» Exercise aim: Each entry needs to be reproduced verbatim.
● ● ● ● ●
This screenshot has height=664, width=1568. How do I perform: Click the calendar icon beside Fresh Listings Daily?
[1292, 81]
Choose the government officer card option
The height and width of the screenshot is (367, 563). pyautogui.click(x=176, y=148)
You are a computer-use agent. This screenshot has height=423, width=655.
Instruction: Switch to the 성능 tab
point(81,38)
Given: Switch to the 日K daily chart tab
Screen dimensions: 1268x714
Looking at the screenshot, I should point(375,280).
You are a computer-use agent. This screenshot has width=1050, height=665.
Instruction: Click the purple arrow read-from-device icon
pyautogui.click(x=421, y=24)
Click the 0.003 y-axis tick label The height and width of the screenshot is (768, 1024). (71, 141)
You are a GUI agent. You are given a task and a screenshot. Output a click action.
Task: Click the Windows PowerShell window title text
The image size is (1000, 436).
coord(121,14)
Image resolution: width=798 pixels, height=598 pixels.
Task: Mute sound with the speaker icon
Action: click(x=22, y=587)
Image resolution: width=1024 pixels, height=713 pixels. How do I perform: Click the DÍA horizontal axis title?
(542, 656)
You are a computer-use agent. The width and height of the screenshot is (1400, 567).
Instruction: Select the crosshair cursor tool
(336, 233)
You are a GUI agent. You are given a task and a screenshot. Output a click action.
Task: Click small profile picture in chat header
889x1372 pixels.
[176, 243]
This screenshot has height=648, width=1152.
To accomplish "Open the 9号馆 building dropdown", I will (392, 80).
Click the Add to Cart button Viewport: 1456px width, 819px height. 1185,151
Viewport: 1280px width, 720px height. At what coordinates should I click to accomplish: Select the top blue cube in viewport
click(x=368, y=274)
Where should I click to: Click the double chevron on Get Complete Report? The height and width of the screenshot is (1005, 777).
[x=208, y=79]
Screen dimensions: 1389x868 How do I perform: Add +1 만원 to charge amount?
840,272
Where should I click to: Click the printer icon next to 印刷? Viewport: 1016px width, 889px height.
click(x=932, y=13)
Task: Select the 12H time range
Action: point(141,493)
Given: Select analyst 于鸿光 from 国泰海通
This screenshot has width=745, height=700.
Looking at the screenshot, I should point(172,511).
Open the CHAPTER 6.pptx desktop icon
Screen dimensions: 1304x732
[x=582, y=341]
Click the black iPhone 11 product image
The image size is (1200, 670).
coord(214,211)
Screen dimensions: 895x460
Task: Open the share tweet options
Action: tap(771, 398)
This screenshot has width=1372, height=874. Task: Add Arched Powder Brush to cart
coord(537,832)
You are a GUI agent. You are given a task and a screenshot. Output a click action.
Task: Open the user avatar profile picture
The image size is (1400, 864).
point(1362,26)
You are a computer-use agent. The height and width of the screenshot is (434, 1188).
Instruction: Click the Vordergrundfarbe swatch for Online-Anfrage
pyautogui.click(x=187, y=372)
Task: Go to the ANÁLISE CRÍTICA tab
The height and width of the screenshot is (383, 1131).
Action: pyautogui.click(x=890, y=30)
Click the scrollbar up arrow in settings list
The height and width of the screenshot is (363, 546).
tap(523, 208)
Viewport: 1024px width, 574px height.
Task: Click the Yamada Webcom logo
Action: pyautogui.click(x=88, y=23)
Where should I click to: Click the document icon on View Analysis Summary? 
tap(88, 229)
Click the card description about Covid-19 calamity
● ● ● ● ●
» Solution for this task:
This screenshot has height=664, width=1568. How do I perform: Click the calendar icon beside Fresh Listings Daily?
[1292, 81]
Choose the government officer card option
The height and width of the screenshot is (367, 563). pyautogui.click(x=176, y=148)
You are a computer-use agent. This screenshot has height=423, width=655.
Instruction: Switch to the 성능 tab
point(81,38)
Given: Switch to the 日K daily chart tab
Screen dimensions: 1268x714
Looking at the screenshot, I should point(375,280).
You are a computer-use agent. This screenshot has width=1050, height=665.
Instruction: Click the purple arrow read-from-device icon
pyautogui.click(x=421, y=24)
Click the 0.003 y-axis tick label The height and width of the screenshot is (768, 1024). (71, 141)
You are a GUI agent. You are given a task and a screenshot. Output a click action.
Task: Click the Windows PowerShell window title text
The image size is (1000, 436).
coord(121,14)
Image resolution: width=798 pixels, height=598 pixels.
Task: Mute sound with the speaker icon
Action: click(x=22, y=587)
Image resolution: width=1024 pixels, height=713 pixels. How do I perform: Click the DÍA horizontal axis title?
(542, 656)
You are a computer-use agent. The width and height of the screenshot is (1400, 567).
Instruction: Select the crosshair cursor tool
(336, 233)
You are a GUI agent. You are given a task and a screenshot. Output a click action.
Task: Click small profile picture in chat header
889x1372 pixels.
[176, 243]
This screenshot has height=648, width=1152.
To accomplish "Open the 9号馆 building dropdown", I will (392, 80).
Click the Add to Cart button Viewport: 1456px width, 819px height. 1185,151
Viewport: 1280px width, 720px height. At what coordinates should I click to accomplish: Select the top blue cube in viewport
click(x=368, y=274)
Where should I click to: Click the double chevron on Get Complete Report? The height and width of the screenshot is (1005, 777).
[x=208, y=79]
Screen dimensions: 1389x868 How do I perform: Add +1 만원 to charge amount?
840,272
Where should I click to: Click the printer icon next to 印刷? Viewport: 1016px width, 889px height.
click(x=932, y=13)
Task: Select the 12H time range
Action: point(141,493)
Given: Select analyst 于鸿光 from 国泰海通
This screenshot has width=745, height=700.
Looking at the screenshot, I should point(172,511).
Open the CHAPTER 6.pptx desktop icon
Screen dimensions: 1304x732
[x=582, y=341]
Click the black iPhone 11 product image
The image size is (1200, 670).
coord(214,211)
Screen dimensions: 895x460
Task: Open the share tweet options
Action: tap(771, 398)
This screenshot has width=1372, height=874. Task: Add Arched Powder Brush to cart
coord(537,832)
You are a GUI agent. You are given a task and a screenshot. Output a click action.
Task: Open the user avatar profile picture
The image size is (1400, 864).
point(1362,26)
You are a computer-use agent. The height and width of the screenshot is (434, 1188).
Instruction: Click the Vordergrundfarbe swatch for Online-Anfrage
pyautogui.click(x=187, y=372)
Task: Go to the ANÁLISE CRÍTICA tab
The height and width of the screenshot is (383, 1131).
Action: pyautogui.click(x=890, y=30)
Click the scrollbar up arrow in settings list
The height and width of the screenshot is (363, 546).
tap(523, 208)
Viewport: 1024px width, 574px height.
Task: Click the Yamada Webcom logo
Action: pyautogui.click(x=88, y=23)
Where should I click to: Click the document icon on View Analysis Summary? 
tap(88, 229)
Click the card description about Covid-19 calamity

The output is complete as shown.